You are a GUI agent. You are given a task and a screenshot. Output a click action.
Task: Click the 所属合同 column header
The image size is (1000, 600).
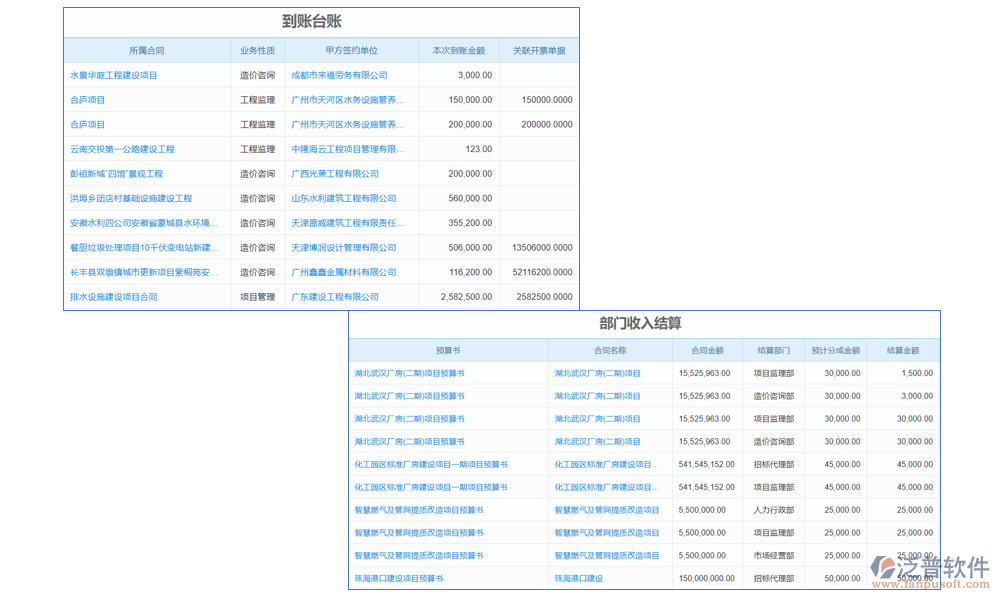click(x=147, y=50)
* * *
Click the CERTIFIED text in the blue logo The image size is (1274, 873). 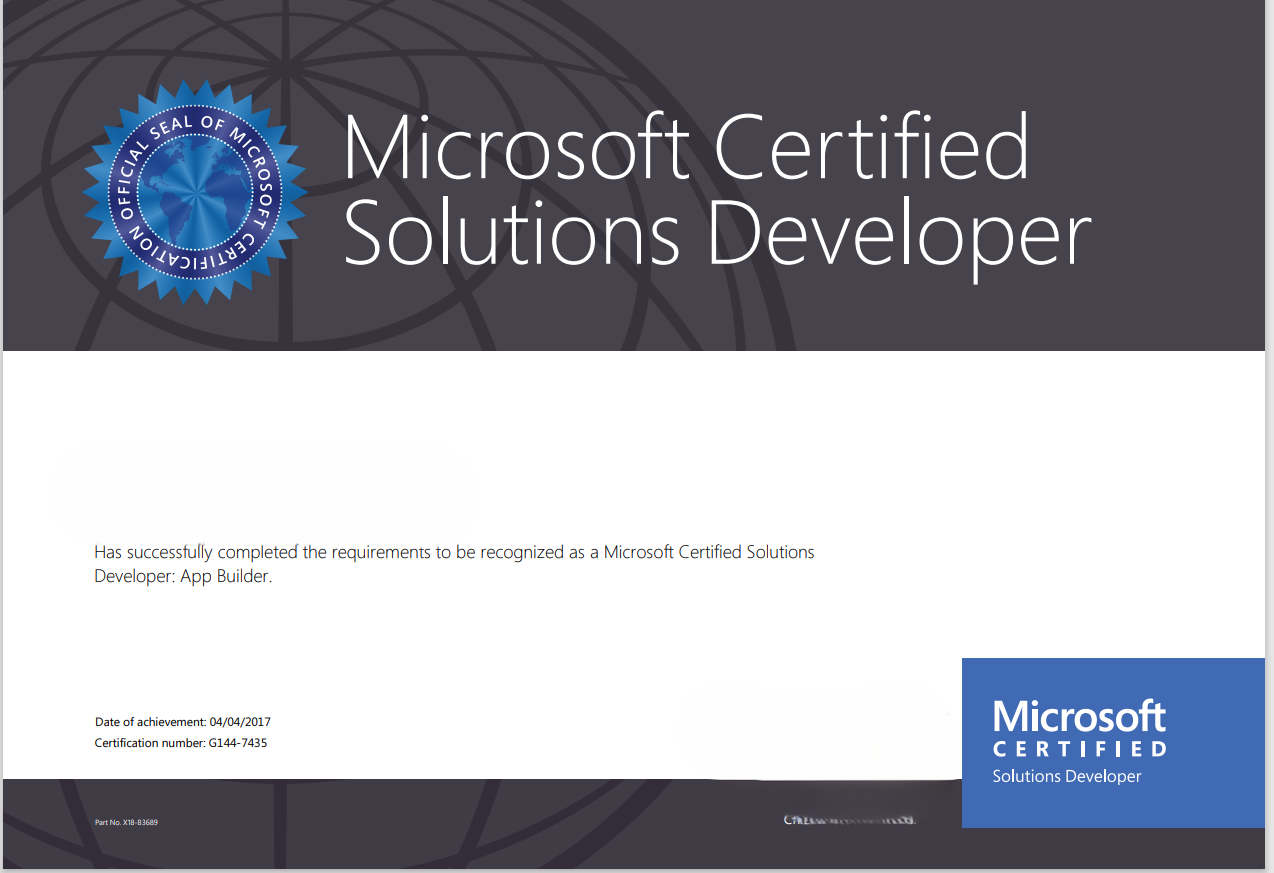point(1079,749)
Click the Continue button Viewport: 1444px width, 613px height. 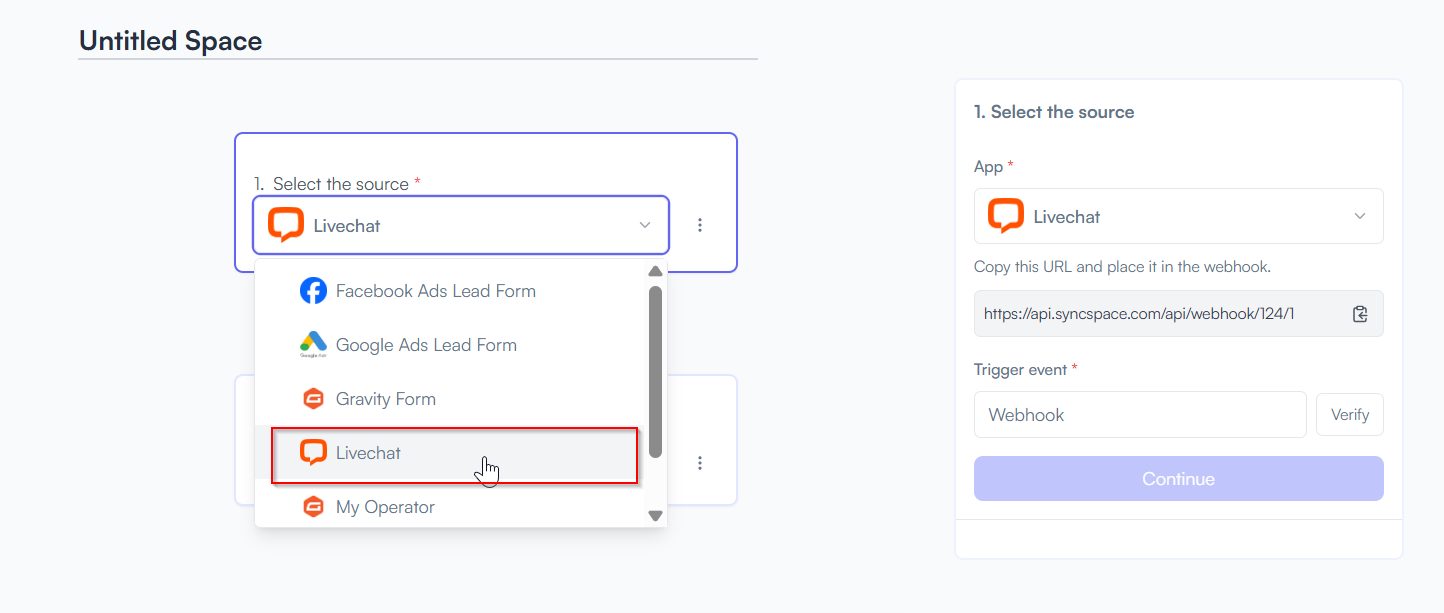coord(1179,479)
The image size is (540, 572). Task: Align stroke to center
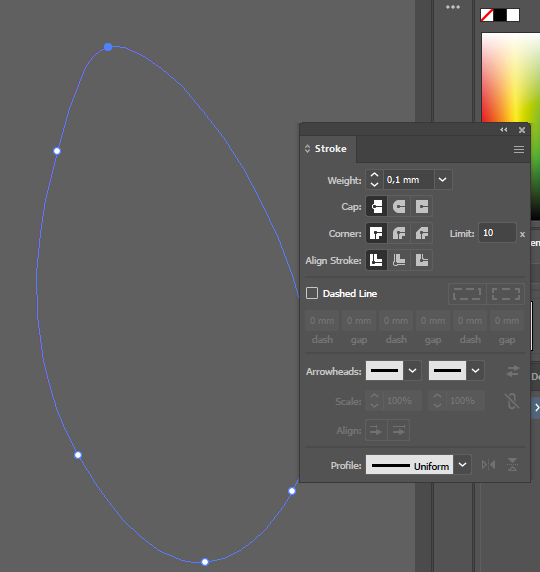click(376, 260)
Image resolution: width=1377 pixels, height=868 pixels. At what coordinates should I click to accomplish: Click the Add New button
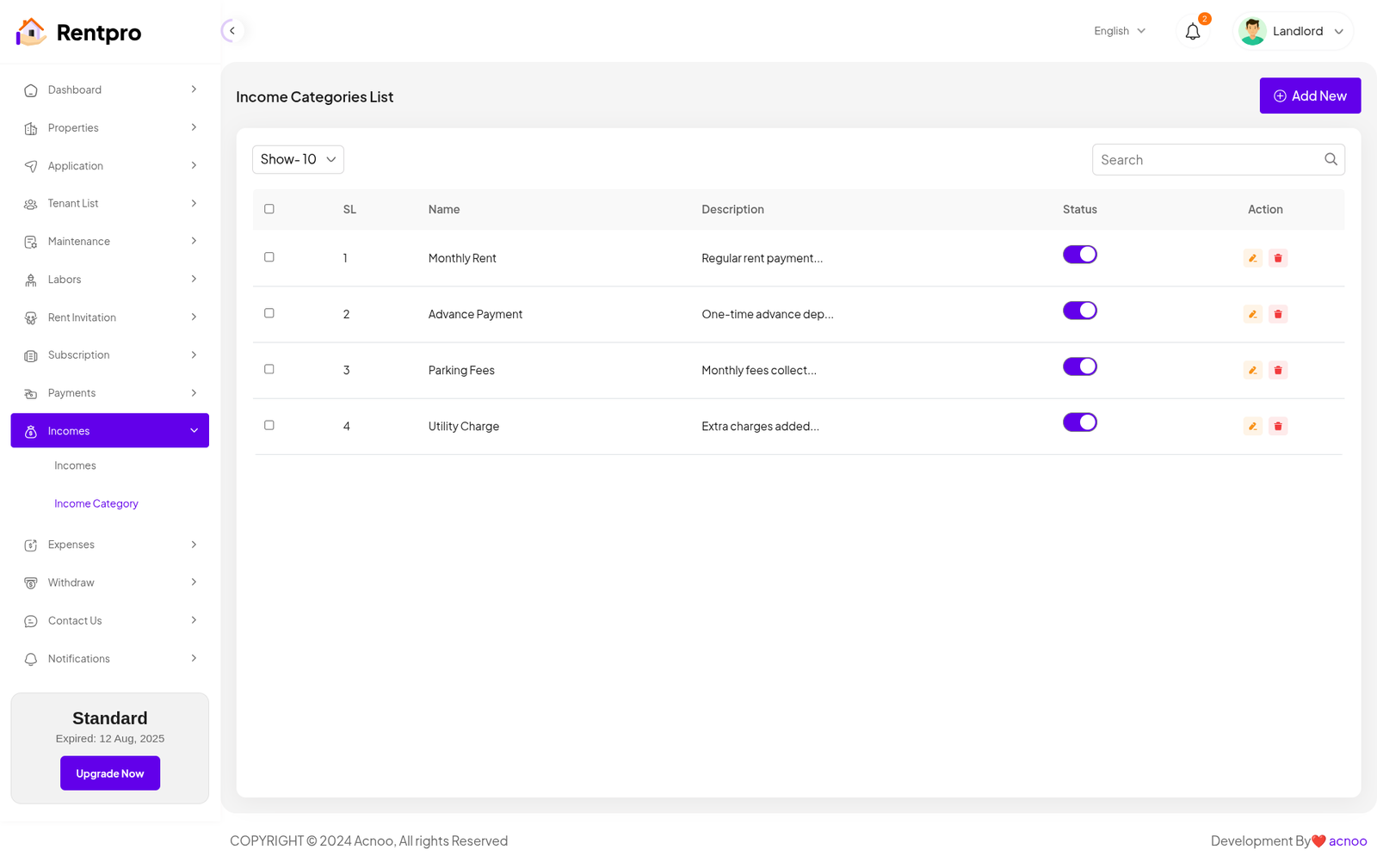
---
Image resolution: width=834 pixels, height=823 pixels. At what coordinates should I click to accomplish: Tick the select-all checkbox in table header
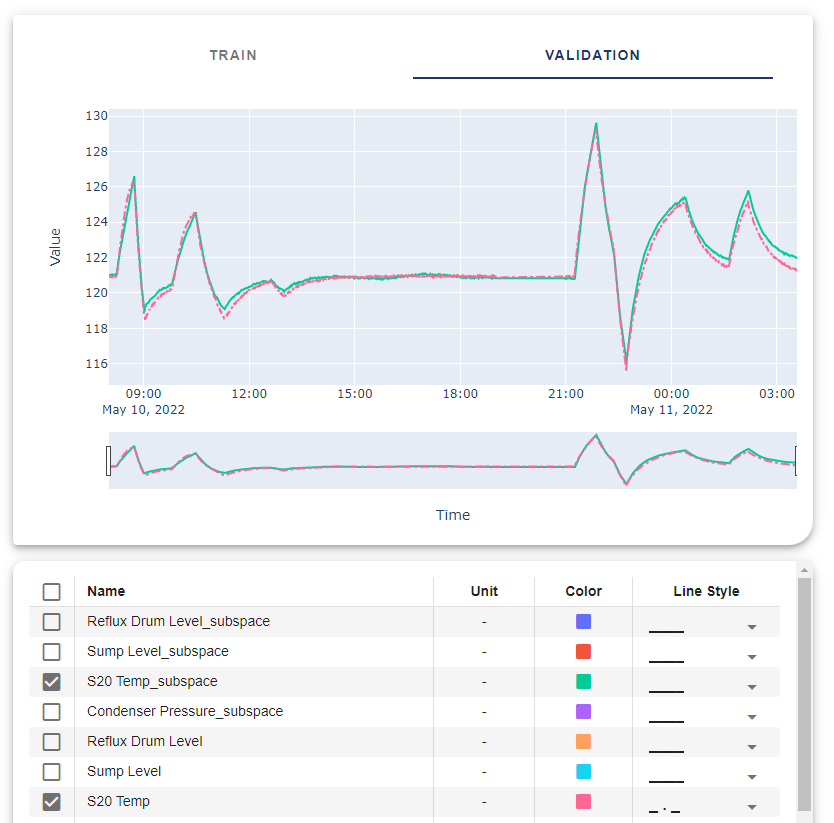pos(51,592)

*Assignment*
Look above for the line with "The image size is (540, 572)." and the line with "Image resolution: width=1377", then copy them and all lines in between exactly as written, and only those, without any pictures.

*Exercise answer*
The image size is (540, 572). Task: Align stroke to center
click(376, 260)
Image resolution: width=1377 pixels, height=868 pixels. At what coordinates should I click to accomplish: Click the Add New button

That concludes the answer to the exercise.